Depression has traditionally been linked to increased inflammation. Innovative research by psychologist Eiko Fried refutes this popular assumption. He shows that specific depression symptoms such as sleeping problems explain this relationship. Publication in Psychological Medicine .
Over the past few decades, there have been many studies into the relationship between depression and inflammation in the body. A number of these showed that people with depression have higher inflammation levels in their blood and the conclusion was that inflammation could be a potential marker for diagnosing depression. Traditionally, inflammation is related to the flu or serious diseases such as cardiovascular disease.
Some symptoms have more impact
Fried and his colleagues have discovered that there is no direct link between depression and inflammation. Depression is a very heterogeneous disorder with many symptoms, and unlike most previous research, Fried included 28 different symptoms of depression and a number of important lifestyle factors. ‘Some specific depression symptoms appear to be related to increased inflammation,’ explains Fried, ‘such as sleep problems.’ Furthermore, obesity and an unhealthy lifestyle such as smoking appear to be related with increased inflammation.
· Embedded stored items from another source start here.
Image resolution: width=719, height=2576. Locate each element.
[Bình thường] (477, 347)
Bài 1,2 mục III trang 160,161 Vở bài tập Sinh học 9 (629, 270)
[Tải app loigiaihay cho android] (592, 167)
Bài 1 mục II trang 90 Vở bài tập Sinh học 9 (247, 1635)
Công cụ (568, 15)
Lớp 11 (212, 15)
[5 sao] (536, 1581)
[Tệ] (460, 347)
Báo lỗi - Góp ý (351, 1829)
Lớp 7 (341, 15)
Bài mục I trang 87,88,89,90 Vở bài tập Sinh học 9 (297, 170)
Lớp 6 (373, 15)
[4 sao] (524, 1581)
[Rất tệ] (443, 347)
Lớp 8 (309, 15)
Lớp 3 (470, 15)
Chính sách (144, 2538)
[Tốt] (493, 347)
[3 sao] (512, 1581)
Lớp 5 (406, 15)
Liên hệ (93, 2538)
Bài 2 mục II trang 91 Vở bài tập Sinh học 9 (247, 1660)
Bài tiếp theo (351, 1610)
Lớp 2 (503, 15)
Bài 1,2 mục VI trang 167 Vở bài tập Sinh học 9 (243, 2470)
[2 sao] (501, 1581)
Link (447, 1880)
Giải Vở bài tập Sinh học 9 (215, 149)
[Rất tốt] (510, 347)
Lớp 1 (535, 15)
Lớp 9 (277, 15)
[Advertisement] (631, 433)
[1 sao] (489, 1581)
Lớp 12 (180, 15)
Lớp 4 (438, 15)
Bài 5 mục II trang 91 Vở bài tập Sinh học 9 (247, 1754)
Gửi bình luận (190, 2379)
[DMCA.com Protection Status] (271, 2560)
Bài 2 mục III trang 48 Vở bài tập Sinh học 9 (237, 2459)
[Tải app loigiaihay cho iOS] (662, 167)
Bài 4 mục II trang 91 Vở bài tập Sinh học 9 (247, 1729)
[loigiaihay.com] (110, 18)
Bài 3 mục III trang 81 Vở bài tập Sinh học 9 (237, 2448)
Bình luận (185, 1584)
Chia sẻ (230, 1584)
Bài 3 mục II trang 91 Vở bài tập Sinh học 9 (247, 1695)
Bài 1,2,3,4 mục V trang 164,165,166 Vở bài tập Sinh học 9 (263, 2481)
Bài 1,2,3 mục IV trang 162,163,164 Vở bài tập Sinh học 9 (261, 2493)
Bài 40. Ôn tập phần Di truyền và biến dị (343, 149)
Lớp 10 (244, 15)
In other words, depression is only linked to inflammation in participants who exhibit very specific features, and not generally. In addition, as is well known in the literature, inflammation is more common in women.
The study underlines the importance of controlling for covariates, factors that may influence the outcome. For the research, Fried used the database of the Dutch Study on Depression and Anxiety, with the data of more than 2,300 people, along the whole continuum of depression (from healthy to severely depressed). He was able to determine the relationship between individual symptoms and inflammation with the aid of network analyses. These involved large and complex static models that have only just been introduced in psychology.
Hype about biomarkers
The findings are important in the current discussion, says Fried. ‘There is a hype about finding biomarkers, traces of disorders that can be measured in the human body, such as the blood. Over the past 30 years, scientists have been looking for biomarkers for depression hopingto answer the question: can you also measure depression by testing someone’s blood, for example? Instead of conducting extensive diagnostic interviews, psychiatrists could then test someone’s blood. No clinically useful biomarkers have been found so far, and one of the remaining hopes – inflammation – has largely been refuted as well.’ Fried adds that the study was in part based on the excellent master’s thesis by Sophia von Stockert.
Fried is also on the research teams of Leiden psychologists Bernet Elzinga and Andrea Evers. As co-applicants, they recently received a Gravity Grant of 19.3 m euros for the New Science of Mental Disorders project, together with a number of collaborating universities. The Gravity studies in Leiden are also looking at the many different underlying symptoms of depression. Here too, Fried’s innovative network analyses will help because they approach people with depression as individually as possible and investigate the effect of all the different symptoms. Fried: ‘One depression is not the same as another and the treatment should not be the same for everyone.’